The reason I didn't is because it is a well published standard, there seems little reason to take the who knows how many pages of technical specs and post them here, but I'll look at work and see if I can cut and paste all those specs for you.
The physical connection jacks appear to be identical to me regardless of the rated speed. Is there something I am missing?
Yes there is. How each manufacture makes their product meet the standard is up to them. At first, most of them seemed to be doing it by physically moving the two little fingers inside the jack for pins 3 and 6 so that the whole row was not in a line. There have been many other methods involving circuit board changes and design as well. At any rate, I don't have the time to go look up each manufacturer for you and see what is different with theirs. If you put cat5 jacks on cat6 wire and expect it to all test out at Cat6, I am pretty sure you will be unsuccessfull.
I have seen very slightly differnt gauge from manufacturer to manufacturer, but I have not seen any consistant difference in gauge from one CAT to the next.
The only change I am aware of is between 5/5e and 6, and that was a larger gage wire as discussed above. You asked for some specific changes, I gave you one to explain that there is more differnece in the two than the twists in the pairs.
Gigabit NIC cards are what we used, we set up a machines to generate artifical traffic.

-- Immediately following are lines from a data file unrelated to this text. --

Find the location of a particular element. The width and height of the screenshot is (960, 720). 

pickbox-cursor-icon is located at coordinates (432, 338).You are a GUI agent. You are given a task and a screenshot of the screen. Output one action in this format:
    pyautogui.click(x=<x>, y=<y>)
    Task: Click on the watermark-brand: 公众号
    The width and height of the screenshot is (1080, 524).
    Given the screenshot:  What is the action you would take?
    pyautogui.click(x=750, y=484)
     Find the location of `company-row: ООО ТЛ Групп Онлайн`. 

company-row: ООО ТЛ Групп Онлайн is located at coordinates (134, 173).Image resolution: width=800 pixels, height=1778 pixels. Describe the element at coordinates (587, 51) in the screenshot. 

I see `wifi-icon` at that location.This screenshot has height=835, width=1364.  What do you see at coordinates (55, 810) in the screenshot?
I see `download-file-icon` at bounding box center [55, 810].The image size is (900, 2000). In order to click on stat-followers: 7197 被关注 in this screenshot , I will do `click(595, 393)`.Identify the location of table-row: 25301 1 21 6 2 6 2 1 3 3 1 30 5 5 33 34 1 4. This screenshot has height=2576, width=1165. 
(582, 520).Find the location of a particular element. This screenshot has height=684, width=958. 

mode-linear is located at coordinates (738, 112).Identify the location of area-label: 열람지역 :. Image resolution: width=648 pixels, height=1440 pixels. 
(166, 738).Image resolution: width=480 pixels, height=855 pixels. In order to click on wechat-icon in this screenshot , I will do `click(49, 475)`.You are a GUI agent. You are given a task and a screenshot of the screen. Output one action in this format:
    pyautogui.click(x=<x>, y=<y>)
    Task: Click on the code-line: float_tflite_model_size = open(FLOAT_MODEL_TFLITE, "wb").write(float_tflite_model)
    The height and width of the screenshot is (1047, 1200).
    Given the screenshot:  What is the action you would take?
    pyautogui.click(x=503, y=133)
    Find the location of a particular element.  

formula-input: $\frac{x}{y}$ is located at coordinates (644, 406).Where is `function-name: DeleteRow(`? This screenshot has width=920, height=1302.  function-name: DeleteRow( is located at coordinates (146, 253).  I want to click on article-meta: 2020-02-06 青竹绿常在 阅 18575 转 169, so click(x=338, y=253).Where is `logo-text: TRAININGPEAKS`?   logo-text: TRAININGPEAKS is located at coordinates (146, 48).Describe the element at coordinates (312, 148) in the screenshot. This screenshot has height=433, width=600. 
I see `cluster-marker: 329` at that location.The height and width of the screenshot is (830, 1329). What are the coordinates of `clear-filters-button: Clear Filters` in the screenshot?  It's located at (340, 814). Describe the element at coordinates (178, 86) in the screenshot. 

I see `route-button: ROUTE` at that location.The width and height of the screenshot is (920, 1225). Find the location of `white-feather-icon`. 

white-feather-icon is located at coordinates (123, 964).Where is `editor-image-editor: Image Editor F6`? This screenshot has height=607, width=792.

Great. You took a 1000mbs connection designed to run on Cat5e and actually made it run at 1/3 of it's capacity, 350mbs. The wire is not specified for any megabit per second rating. It is only specified to have a specific bandwidth. For Cat5e that channel bandwidth was 100 Mhz (not Mbs), and manufacturers made cable that had MORE bandwidth than was required (200, 250, 350, 400 Mhz). Seems like 1000bt ethernet gets there by pumping 250mbs of data down each of four pairs. So, even if you had 656Mhz rated cable, you are only going to use 250mbs on each pair to get there with the connection you described.
I'll look for more data for you, but I'm not going to look up manufacturer's 'standards' because they don't mean squat in the field. They are mostly hype to sell product. If there is no standard for 10gbs on copper, then how can someone sell you wire that will work on it? We went through this with Cat6, everyone had a 'cat6 product' that would meet or exceed the 'proposed' cat6 standard. Almost everyone had to re-engineer and re-design when the standard finally came out.
Good Luck!
It is only my opinion, based on my experience and education...I am always willing to learn, educate me!